I wasn’t sure if SHPX 2571 actually existed when I started this project and some input from Steve Hoxie of Pensacola, FL offered me the answer I wanted. The links are below:

Weathering allows the altered road number to blend right in.

At about the same time I got a bargain on the Kadee cars I got another bargain when Tangent Scale Model Products released a General American 1948-Design 8000 Gallon Welded General Service Tank Car. I bought a pair at full price, still a bargain, with different numbers in the GATX Black Lease “Original 1948+” paint scheme. These cars in their general leased paint scheme could be headed to many locations to or from the port of Baltimore and points west beyond Brunswick.

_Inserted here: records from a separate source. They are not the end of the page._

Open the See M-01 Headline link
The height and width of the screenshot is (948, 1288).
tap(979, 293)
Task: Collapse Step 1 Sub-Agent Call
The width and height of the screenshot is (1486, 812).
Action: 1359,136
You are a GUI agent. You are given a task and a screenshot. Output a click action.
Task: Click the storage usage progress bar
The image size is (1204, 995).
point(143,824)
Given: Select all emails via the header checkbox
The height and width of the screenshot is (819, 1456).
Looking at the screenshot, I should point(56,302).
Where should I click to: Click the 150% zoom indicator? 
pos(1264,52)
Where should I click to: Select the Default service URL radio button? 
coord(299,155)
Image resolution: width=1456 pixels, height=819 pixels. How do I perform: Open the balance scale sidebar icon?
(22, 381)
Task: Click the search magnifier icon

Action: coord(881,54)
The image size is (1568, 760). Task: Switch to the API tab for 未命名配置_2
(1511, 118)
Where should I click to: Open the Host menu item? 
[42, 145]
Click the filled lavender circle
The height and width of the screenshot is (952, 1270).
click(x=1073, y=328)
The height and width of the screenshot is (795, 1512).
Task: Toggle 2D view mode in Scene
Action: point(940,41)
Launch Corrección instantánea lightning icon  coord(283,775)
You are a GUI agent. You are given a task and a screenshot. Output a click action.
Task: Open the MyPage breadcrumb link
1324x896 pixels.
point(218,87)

A little more detail about my experiment with soda blasting. The health hazards of this technique are minimal, the media (baking soda) is pretty inert, and at 90 psi it was barely strong enough to remove over-sprayed paint my high tech truck painting stand. I was able to put the trucks on my stand in the yard, blast them with 90 psi and they didn’t fly away. Hitting my nitrile gloved hand with the soda blast didn’t have an affect on the glove, no penetration was evident. My truck painting stand, pictured below, is just skewers stuck in a block of foam with rubber bands wrapped around some of the skewers for trucks with larger screw holes which tend to slide down. The frames stay in place while soda blasting, then I rinse them with water and after dry, airbrush with some Vallejo paints.

High tech truck painting stand.

Again basic light weathering as described for the Kadee cars and these excellent models are ready for service. Great models at a great price. The challenge of tank car resin kit still awaits, but I am happy with the lower cost per model and now have enough for my through freights.